The director did not recognise her name, which was both a small death and freedom.
“Whenever you’re ready,” he said.
She read the monologue. The estranged mother. The words spoken into the dark between two people who share blood but no longer share a language for the things that matter.
Now here comes the part that is hardest to explain without resorting to the kind of language that makes practical people uncomfortable. When Mhairi began to speak, something else began to speak with her. Not a ghost, precisely. The girl she had been in the green room, twenty-four and burning without knowing it. She was there, somehow, underneath the words, the way a river’s source is present in everything the river becomes. And with her, Oliver, age three, age seven, age fourteen. And the thousand nights of choosing. And the kitchen. And the door.
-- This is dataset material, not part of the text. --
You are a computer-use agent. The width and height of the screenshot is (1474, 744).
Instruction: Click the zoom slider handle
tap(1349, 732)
All of it moved through her.
Afterward, it was quiet. The good kind that follows something true.
“The gap in your resume,” the director said. “What were you doing?”
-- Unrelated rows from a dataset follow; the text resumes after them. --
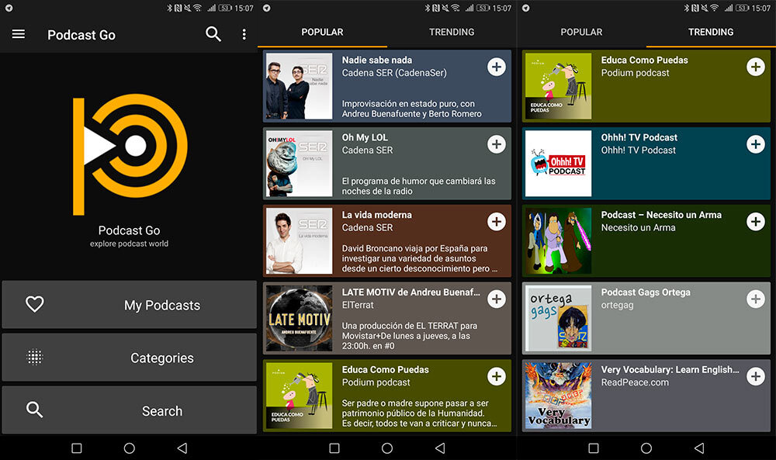776x460 pixels.
Task: Add Oh My LOL podcast with plus
Action: (x=497, y=144)
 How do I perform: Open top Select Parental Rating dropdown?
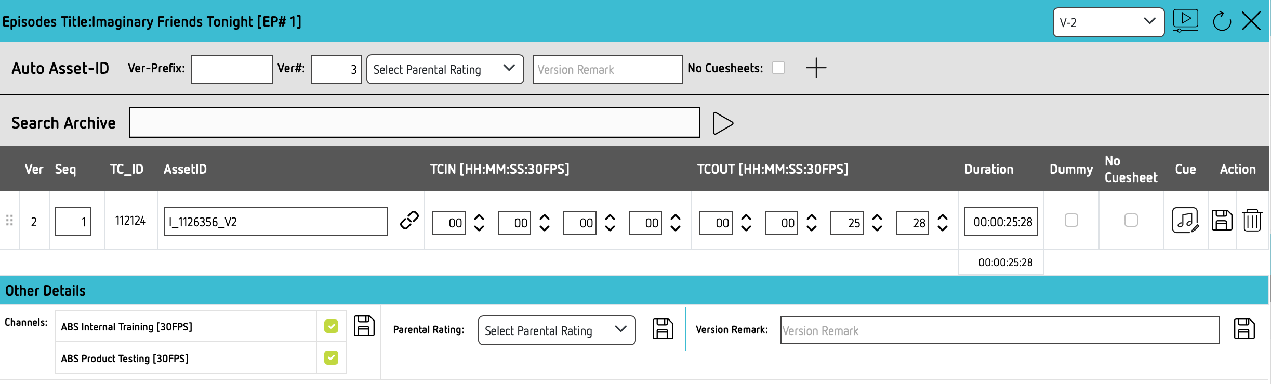click(445, 69)
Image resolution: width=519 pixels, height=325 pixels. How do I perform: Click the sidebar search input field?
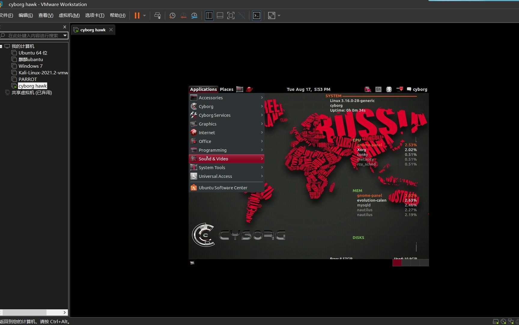33,36
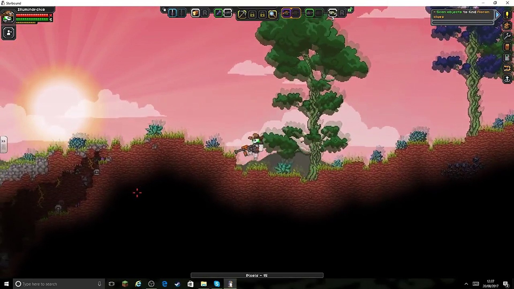
Task: Select the inspection magnifier tool
Action: click(273, 14)
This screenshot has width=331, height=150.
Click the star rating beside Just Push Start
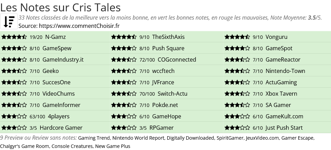[237, 128]
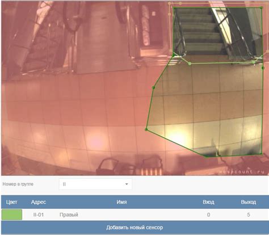The width and height of the screenshot is (269, 235).
Task: Select the beige handle at the top-left of the beige outline
Action: click(x=169, y=3)
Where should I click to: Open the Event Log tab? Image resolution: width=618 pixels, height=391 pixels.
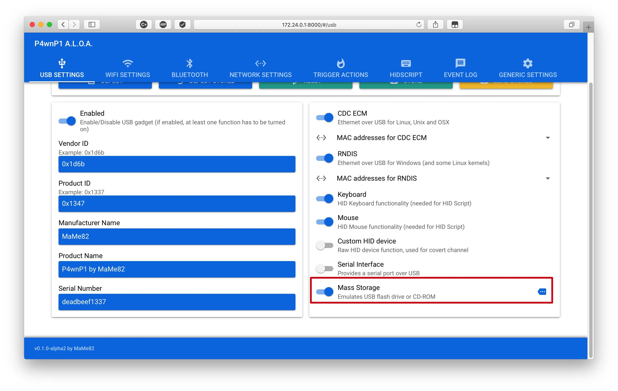tap(460, 68)
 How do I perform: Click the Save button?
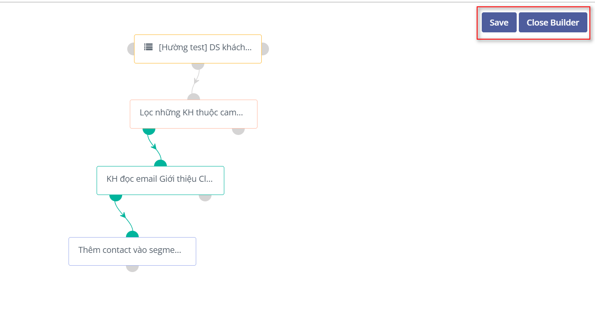tap(499, 23)
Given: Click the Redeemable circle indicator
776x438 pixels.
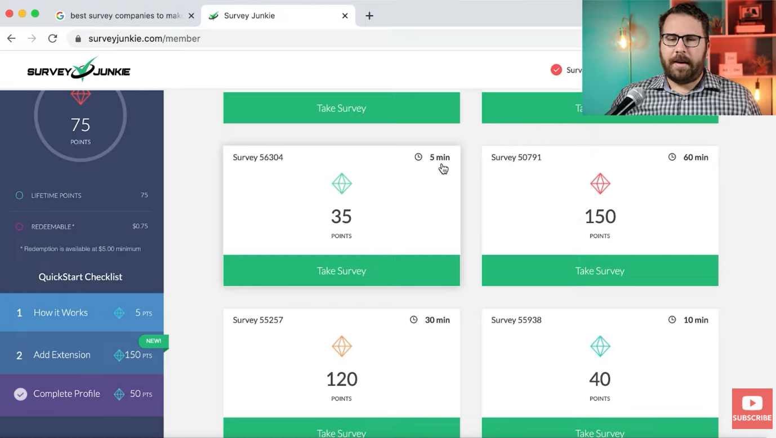Looking at the screenshot, I should point(20,226).
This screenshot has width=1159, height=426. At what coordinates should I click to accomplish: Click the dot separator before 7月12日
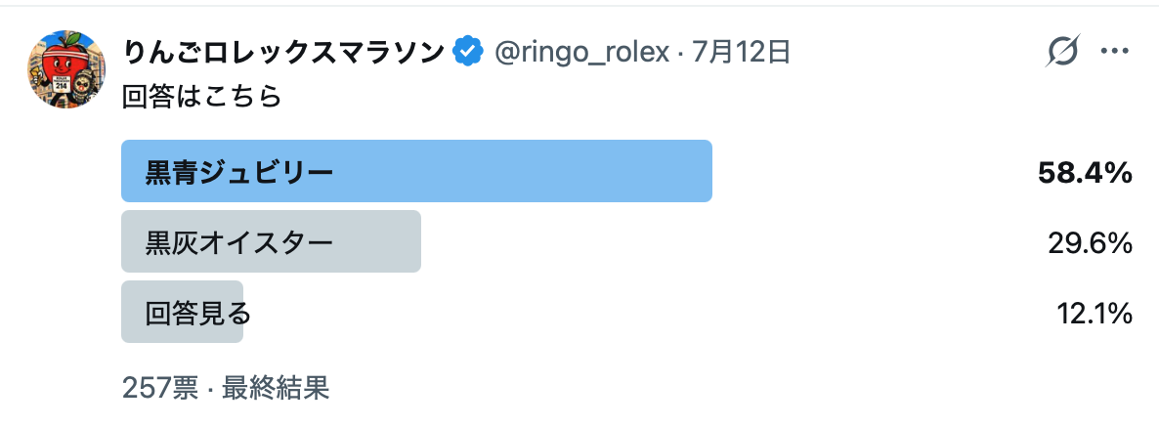click(680, 53)
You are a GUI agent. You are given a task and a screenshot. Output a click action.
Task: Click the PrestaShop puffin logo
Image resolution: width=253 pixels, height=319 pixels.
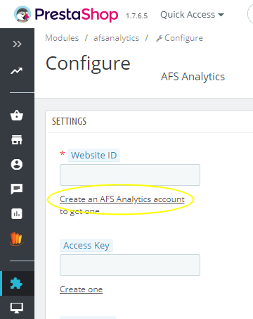click(22, 14)
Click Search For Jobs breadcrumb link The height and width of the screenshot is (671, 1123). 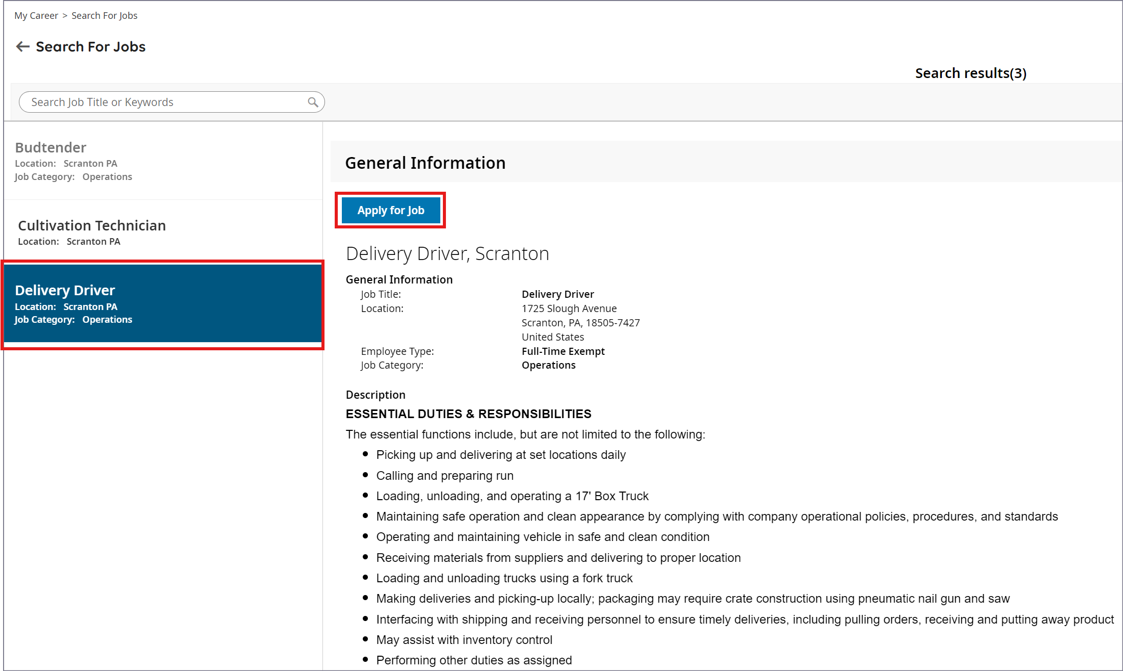pyautogui.click(x=104, y=16)
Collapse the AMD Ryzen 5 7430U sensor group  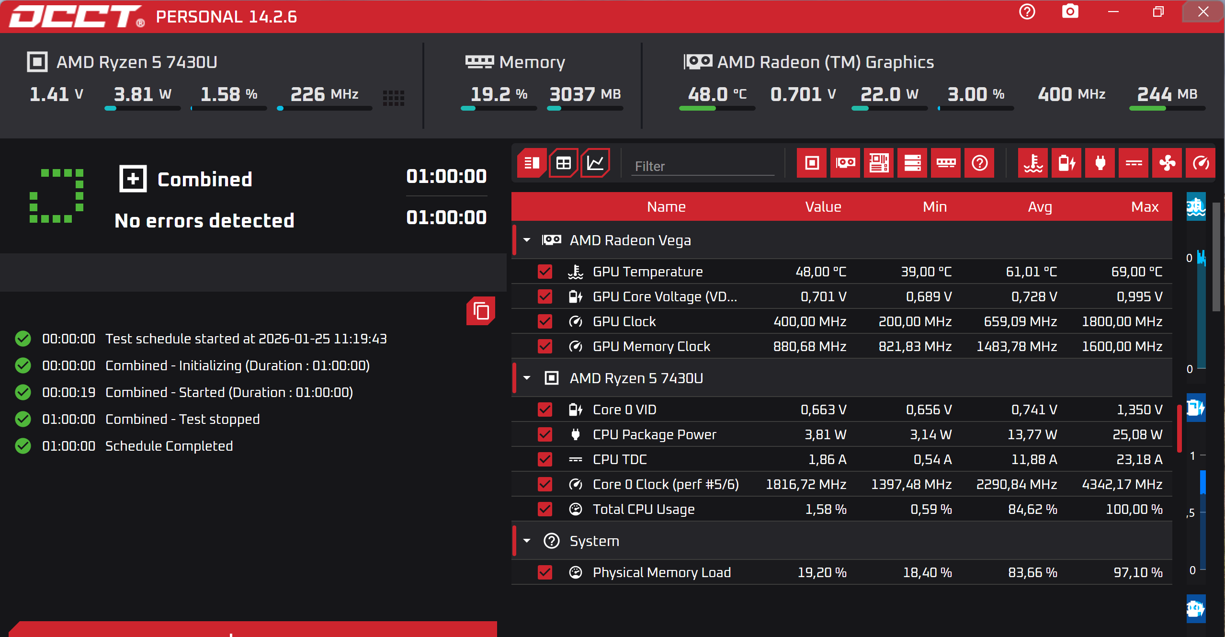[527, 378]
She thought about how to answer. She thought about the sealed green room and mothering and the knocking that had started in her chest like a second heartbeat.
“I was in another story for a while,” she said. “A long one.”
“And now?”
She looked at him. Through the high window, the city made its ordinary noises. Entirely indifferent, which is one of the city’s most underrated qualities.
“Now I think the story found me again,” she said. “They do that. If you let them.”
He made a note she couldn’t read.
It didn’t matter. She had come here not for his verdict but because the story, the one she’d left in a green room fifteen years ago, the one that had waited with the patience of all old things, had knocked long enough.
She had opened the door.
The rest was just what happened next.